In this article, we identify four major supply chain risks from strategy to performance. Further, we provide simple tips for proactively mitigating these risks, to ensure the success of your supply chain.
One of the first supply chain risks to consider is the risk involved in choosing a supply chain strategy. While new business owners often overlook the intricacies of their supply chain strategy, it is vital to consider the pros and cons of each option.
For example, a small, family-run business may opt to source locally if they don’t have the resources needed to keep an eye on global suppliers. However, and especially as your company grows, it is important to regularly review such decisions in accordance with the company’s finances and intended growth. Overseas markets can generally provide resources at a lower cost, so you may be missing out on valuable opportunities for growth.
At the same time, however, outsourcing some or all of your product lines from overseas can put your supply chain at risk if manufacturing quality isn’t up to standard. It is much easier to monitor local suppliers and to enforce quality standards since it is usually feasible to visit the site in person. However, this can be much more complicated and expensive when outsourcing overseas, and it may be difficult to maintain quality standards for your products.
To mitigate this risk, business owners need to conduct thorough research before choosing a supplier to ensure they are reliable and trustworthy. Once a supplier is chosen, ensure standards are communicated clearly and regularly, and if feasible, consider hiring a representative to supervise production processes.
Relatedly, suppliers don’t only need to be monitored to ensure quality standards, but also because they are subject to many changes that could directly impact your supply chain. Consider for example threats such as bankruptcies, performance issues, ownership changes, labour strikes and geopolitical changes. Any of these things can become a major risk to the smooth functioning of your supply chain, so business owners need to remain vigilant.

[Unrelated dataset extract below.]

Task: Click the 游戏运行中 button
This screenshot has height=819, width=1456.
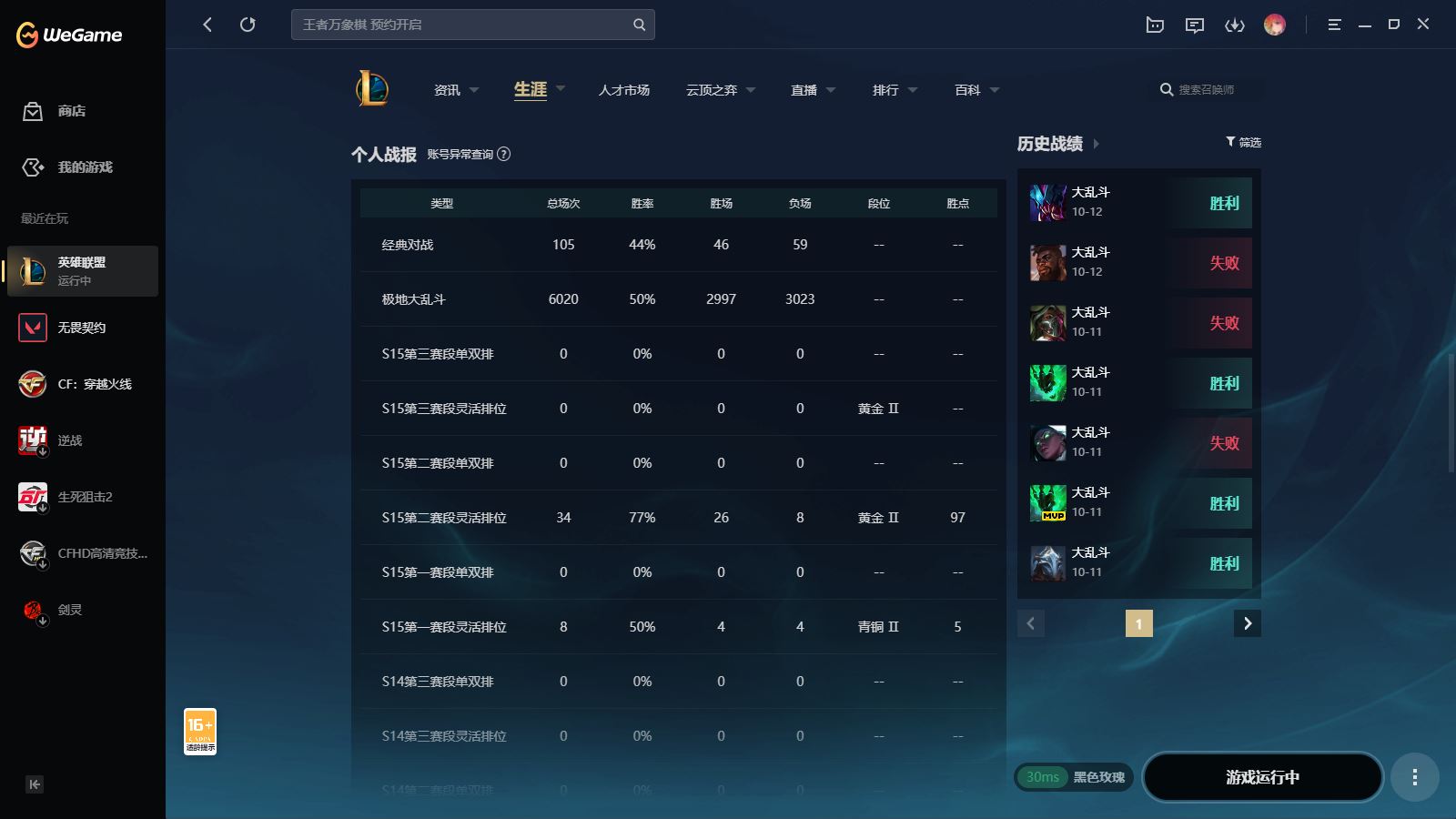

To mitigate the damage caused by such risks, business owners need to be continuously reviewing the condition of each supplier, including their individual geopolitical environments. By remaining alert to changes for suppliers, you can work proactively to prevent a domino effect in your own supply chain.
Another major risk to your supply chain is demand risk. For example, if you don’t carefully supervise each supplier, they may, in fact, be running low on inventory while still accepting your purchases. This is a huge financial risk and can cause major disruptions to your supply chain, so again we advise keeping in regular communication with your suppliers and reviewing their status consistently.